I feel if you can answer, yes, then it's probably a fairly good move for you and not likely to be something you will easily regret, even if it doesn't work out quite as you planned. The rest of it is just noise.

shebird · 10/02/2016 16:50

This is the ultimate dilemma for women, the 'can we have it all question'.
So is it possible to be successful in your career and also be a good mother and wife? Yes it is.

The difference is not every one will find it easy to perform all of those roles well, either due their personality, due to the nature of job, lack of extended family support etc. If 'having it all' leaves you feeling pulled in too many directions then you have to consider if there is a better way that will work better for you and your family.

EssentialHummus · 10/02/2016 17:22

she I appreciate that this is simplistic, but I once read the opinion that the answer to "Can you have it all?" is "Yes - but not all at once."

I took that to mean that there are times in life to prioritise career, and times when career needs to come second, when it's OK to tread water career-wise (or leave altogether, for some) because there are other things happening in your life, that in turn will need less of you later.

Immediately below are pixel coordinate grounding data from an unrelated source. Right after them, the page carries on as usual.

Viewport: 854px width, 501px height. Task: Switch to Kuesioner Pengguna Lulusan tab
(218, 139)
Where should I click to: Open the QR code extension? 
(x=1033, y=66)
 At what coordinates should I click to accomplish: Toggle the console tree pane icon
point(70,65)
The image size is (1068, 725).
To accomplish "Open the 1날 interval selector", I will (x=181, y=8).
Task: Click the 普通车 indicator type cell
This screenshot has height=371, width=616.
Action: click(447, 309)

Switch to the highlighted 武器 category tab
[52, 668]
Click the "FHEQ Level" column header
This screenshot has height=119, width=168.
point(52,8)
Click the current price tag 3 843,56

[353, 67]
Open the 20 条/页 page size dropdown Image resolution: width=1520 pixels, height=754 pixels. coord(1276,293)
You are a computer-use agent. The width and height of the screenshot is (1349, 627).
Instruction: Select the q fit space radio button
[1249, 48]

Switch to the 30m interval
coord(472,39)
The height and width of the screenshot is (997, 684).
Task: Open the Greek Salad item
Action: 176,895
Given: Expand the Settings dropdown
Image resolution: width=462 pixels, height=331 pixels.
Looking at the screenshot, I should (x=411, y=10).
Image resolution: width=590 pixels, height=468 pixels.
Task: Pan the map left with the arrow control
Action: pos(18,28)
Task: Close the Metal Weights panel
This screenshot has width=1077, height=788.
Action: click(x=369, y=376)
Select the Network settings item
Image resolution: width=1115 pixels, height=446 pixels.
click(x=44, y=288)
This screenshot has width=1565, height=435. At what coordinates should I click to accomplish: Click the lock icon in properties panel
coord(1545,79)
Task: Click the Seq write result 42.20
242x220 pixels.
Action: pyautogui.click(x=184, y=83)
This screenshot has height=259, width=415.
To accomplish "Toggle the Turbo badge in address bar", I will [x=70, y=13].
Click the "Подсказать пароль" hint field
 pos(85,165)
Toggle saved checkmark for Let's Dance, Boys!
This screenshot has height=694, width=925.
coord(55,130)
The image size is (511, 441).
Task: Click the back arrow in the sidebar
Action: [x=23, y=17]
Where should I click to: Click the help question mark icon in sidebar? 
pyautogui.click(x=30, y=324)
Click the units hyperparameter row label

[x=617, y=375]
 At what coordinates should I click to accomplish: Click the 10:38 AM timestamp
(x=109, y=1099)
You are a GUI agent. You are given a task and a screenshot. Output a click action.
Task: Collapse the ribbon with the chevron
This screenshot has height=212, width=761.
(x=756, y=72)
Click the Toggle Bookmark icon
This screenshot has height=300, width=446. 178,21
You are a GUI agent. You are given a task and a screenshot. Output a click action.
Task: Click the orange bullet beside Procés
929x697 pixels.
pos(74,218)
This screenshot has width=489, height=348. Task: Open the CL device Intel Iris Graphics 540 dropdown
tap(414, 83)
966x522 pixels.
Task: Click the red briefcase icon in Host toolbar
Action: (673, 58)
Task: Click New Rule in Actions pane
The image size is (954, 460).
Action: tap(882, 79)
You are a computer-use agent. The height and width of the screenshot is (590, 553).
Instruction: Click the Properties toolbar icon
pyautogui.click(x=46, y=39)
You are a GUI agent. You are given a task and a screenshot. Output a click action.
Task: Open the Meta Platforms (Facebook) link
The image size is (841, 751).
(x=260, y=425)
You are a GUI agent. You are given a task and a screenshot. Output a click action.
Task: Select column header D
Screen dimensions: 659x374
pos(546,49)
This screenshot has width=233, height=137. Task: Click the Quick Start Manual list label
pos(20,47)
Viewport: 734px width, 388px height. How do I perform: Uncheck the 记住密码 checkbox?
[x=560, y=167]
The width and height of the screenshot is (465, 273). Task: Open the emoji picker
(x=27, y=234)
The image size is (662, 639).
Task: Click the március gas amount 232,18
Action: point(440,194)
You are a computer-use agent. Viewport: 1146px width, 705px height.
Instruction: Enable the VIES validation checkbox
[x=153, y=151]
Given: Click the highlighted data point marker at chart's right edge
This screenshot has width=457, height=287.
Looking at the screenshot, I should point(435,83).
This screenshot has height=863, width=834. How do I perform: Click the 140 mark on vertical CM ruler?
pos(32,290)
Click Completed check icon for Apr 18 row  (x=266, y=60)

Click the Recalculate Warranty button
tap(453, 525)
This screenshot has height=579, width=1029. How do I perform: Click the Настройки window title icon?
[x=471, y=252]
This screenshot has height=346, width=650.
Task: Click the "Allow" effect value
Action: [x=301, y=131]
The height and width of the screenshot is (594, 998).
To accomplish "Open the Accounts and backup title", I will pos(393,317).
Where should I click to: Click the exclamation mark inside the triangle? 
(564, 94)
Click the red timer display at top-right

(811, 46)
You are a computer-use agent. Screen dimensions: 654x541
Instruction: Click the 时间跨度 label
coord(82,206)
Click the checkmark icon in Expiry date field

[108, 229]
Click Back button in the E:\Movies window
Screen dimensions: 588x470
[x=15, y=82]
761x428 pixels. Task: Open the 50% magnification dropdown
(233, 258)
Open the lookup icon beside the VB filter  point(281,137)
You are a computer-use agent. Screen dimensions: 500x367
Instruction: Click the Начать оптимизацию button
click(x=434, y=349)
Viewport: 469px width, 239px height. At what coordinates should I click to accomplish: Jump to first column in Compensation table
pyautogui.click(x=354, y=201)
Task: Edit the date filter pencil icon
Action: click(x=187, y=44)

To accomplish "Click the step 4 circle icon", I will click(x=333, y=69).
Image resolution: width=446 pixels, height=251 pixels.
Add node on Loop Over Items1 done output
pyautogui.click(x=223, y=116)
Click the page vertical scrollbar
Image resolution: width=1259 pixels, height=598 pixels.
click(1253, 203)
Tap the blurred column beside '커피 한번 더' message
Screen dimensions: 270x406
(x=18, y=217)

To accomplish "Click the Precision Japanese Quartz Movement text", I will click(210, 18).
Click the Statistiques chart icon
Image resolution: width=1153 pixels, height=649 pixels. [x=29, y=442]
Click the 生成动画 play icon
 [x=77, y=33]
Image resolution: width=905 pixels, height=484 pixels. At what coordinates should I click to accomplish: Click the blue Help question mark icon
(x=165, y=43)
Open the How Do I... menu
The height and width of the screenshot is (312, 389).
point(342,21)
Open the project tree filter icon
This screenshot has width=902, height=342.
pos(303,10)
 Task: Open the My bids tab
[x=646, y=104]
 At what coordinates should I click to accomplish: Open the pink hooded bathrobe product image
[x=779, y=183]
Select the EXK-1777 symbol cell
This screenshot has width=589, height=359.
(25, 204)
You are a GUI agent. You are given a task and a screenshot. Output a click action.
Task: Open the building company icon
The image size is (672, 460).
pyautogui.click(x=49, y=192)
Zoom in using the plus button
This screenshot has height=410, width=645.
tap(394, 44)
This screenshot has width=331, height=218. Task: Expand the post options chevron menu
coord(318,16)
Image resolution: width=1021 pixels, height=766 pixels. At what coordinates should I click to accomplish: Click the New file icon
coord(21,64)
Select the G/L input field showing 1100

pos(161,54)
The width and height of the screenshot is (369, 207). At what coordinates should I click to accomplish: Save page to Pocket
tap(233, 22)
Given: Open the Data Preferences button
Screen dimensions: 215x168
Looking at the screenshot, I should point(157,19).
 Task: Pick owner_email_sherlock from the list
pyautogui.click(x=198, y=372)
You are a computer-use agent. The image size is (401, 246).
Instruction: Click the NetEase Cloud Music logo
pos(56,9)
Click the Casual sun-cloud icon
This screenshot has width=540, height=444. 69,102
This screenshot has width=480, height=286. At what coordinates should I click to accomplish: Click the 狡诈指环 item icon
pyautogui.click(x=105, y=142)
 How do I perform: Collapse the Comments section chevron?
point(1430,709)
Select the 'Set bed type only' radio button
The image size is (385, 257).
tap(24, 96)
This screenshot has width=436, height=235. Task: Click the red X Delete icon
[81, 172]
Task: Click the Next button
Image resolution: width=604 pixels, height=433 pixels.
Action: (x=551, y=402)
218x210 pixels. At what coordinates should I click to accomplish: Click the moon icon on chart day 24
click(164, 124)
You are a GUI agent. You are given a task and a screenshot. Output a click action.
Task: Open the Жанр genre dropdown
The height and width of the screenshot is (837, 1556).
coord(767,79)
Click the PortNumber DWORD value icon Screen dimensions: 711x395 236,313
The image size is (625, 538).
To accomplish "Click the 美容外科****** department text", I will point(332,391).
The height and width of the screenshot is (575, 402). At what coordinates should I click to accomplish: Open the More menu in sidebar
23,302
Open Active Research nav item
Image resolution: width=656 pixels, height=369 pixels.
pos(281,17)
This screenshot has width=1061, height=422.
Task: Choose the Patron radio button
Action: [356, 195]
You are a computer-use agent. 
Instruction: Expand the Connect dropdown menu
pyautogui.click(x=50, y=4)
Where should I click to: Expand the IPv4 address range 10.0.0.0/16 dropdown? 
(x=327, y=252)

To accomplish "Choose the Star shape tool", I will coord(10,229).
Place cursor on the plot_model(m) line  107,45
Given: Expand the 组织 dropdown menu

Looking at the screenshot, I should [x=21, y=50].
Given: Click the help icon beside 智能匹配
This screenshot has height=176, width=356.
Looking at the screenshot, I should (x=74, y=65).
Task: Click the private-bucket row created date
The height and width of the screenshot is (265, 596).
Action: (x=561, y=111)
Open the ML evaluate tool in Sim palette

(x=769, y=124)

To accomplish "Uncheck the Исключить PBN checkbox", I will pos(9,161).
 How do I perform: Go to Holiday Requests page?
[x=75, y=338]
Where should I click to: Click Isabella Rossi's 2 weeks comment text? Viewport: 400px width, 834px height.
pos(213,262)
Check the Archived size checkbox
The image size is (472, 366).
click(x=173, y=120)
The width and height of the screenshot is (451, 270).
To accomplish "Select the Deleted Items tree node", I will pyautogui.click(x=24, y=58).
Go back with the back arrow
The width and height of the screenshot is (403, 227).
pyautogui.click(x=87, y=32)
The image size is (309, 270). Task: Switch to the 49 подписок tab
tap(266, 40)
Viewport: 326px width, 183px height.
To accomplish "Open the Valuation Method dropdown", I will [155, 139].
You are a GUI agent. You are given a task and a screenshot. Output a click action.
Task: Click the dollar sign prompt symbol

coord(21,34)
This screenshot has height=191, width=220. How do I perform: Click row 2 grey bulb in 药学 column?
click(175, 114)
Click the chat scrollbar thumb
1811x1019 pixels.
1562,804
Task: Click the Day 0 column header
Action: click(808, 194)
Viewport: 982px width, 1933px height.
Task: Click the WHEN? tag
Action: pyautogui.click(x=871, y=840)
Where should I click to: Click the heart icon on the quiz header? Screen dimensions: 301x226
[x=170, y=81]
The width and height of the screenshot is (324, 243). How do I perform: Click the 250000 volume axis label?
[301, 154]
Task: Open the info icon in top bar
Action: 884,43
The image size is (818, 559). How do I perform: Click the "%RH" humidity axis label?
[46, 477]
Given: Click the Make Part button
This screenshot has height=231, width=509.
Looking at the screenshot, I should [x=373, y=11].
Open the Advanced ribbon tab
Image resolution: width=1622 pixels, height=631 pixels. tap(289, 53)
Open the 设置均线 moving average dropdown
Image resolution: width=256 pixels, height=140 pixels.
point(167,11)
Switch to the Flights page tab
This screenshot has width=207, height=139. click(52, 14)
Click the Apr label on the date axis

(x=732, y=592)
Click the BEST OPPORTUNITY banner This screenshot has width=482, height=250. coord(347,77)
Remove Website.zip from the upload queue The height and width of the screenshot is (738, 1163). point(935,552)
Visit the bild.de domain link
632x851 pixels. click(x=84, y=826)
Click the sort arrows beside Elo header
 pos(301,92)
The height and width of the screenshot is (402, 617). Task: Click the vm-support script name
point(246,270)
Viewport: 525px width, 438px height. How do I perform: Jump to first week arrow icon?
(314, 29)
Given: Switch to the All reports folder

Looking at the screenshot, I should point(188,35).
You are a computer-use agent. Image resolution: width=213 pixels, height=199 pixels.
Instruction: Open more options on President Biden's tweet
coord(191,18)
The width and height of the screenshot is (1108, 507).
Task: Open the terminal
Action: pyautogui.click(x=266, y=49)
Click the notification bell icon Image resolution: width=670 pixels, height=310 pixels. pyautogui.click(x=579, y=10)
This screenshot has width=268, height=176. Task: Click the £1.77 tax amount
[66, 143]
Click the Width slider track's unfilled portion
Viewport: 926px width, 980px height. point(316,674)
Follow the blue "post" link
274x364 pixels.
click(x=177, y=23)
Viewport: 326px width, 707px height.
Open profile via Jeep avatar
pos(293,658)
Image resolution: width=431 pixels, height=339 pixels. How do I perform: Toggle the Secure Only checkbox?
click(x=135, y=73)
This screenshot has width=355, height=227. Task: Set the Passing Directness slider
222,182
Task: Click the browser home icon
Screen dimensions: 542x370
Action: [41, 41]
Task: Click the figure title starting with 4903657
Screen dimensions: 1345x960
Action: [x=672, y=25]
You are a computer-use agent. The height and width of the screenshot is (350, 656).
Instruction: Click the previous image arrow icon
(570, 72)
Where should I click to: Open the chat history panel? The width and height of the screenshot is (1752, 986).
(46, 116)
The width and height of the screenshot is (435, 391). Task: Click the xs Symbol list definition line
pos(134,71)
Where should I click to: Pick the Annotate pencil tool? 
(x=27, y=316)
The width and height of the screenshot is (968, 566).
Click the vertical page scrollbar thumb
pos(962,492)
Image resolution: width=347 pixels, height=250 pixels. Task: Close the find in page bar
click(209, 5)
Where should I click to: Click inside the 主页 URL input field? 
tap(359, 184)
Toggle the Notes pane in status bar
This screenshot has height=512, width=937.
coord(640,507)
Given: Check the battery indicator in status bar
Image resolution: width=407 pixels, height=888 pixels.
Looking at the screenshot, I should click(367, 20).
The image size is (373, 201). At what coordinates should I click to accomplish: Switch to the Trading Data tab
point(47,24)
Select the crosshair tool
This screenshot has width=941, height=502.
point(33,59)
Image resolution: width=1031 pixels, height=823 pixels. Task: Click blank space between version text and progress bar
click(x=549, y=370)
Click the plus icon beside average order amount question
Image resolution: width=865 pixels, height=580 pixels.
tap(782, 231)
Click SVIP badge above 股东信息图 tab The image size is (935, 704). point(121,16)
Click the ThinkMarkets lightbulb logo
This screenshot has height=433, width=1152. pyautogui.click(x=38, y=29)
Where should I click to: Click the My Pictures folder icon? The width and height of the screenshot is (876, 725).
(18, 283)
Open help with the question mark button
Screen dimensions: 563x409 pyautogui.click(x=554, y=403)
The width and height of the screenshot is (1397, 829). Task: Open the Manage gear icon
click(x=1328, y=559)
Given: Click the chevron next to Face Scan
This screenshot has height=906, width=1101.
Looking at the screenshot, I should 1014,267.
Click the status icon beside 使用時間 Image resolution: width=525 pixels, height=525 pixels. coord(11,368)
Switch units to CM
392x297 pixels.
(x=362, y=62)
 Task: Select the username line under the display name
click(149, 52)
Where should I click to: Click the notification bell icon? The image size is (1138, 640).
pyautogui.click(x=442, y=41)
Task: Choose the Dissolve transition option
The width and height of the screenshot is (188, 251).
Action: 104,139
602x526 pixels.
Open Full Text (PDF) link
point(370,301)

This obviously is made much harder when people are in roles with strong push factors I'm looking at you, corporate law, where the desire to step back might be exacerbated by family life, but may not be caused by it. (I for one got to a point where I simply wasn't invested in the work anymore.) So I think a clear-headed assessment is also needed when making a decision of this magnitude, as to whether the particular job/role is the issue (Is the environment supportive? Do you buy into the work? Do you want to be there / in that career long-term?).

Duckdeamon · 10/02/2016 17:29

I don't see anywhere near as much male angst going on over this stuff.